The voicing of the Polish song by Uniondale-born Vera and their inscription by her son decades after first hearing them clearly bear witness to the existence of what Leela Gandhi has aptly described as the “axis of filiation”—one that, in this particular case, successfully crosses the Central Europe–South Africa divide, is essentially transhistorical, and reveals a “transnational or affiliative solidarity” between colonized subjects.Footnote 15 But there is one aspect of the “peasant’s lament” (as pronounced by Vera) that this article finds particularly pertinent to its main concern, namely the continued, multifaceted, and transversal relationship between J. M. Coetzee and Poland.

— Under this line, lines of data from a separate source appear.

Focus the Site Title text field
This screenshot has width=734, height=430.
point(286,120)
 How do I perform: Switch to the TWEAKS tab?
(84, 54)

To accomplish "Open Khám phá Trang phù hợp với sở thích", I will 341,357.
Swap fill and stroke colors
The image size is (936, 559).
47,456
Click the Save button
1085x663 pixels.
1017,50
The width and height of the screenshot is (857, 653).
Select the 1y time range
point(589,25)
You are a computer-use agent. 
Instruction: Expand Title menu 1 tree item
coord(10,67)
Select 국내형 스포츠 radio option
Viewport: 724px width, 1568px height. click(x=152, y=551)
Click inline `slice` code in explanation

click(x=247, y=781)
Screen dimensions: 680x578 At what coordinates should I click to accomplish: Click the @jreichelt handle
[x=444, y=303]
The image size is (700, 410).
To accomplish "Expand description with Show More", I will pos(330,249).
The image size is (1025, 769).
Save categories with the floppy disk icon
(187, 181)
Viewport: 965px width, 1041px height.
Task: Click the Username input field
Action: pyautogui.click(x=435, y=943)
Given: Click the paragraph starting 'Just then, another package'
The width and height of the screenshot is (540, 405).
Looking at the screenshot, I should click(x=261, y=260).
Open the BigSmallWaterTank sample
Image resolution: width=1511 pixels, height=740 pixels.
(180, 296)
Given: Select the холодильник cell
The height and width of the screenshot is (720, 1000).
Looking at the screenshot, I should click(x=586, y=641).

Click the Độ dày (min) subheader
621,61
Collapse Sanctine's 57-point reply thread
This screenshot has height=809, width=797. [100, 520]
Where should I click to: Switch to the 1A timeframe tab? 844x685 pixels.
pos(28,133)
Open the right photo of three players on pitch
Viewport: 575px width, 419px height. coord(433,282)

If one looks closer at the Polish song and its rendition by Coetzee, it becomes evident that the common name “Bartłomiej” (Bartholomew) becomes substituted by the word watlmeyer, which bears a strong resemblance to Vera’s family name, that is, Wehmeyer. Thus, what we can observe here is a shift from one self (generic, collective, Polish) to another (specific, individual, South African); in short, “Bartłomiej” equals Wehmeyer (Bartłomiej = Wehmeyer). However, given the autobiographical nature of Coetzee’s Scenes from Provincial Life (where the quote does rightfully belong) and the trilogy’s repeated concern with ancestry, parenthood, and lineage, as well as the writer’s preferential treatment of the mother’s side of his family and his ostensible self-identification with Balcer Dubiel recognized as the first writer in the family, one is invited to extend this equation by adding one more unit to it, that is, J. M. Coetzee himself. Thus, in its final version, the equation could look like this: Bartłomiej = Wehmeyer = Coetzee; or, in its simplified form, Bartłomiej = Coetzee, which, in turn, could lead us to a conclusion (both false and trueFootnote 16) that J. M. Coetzee is a Pole.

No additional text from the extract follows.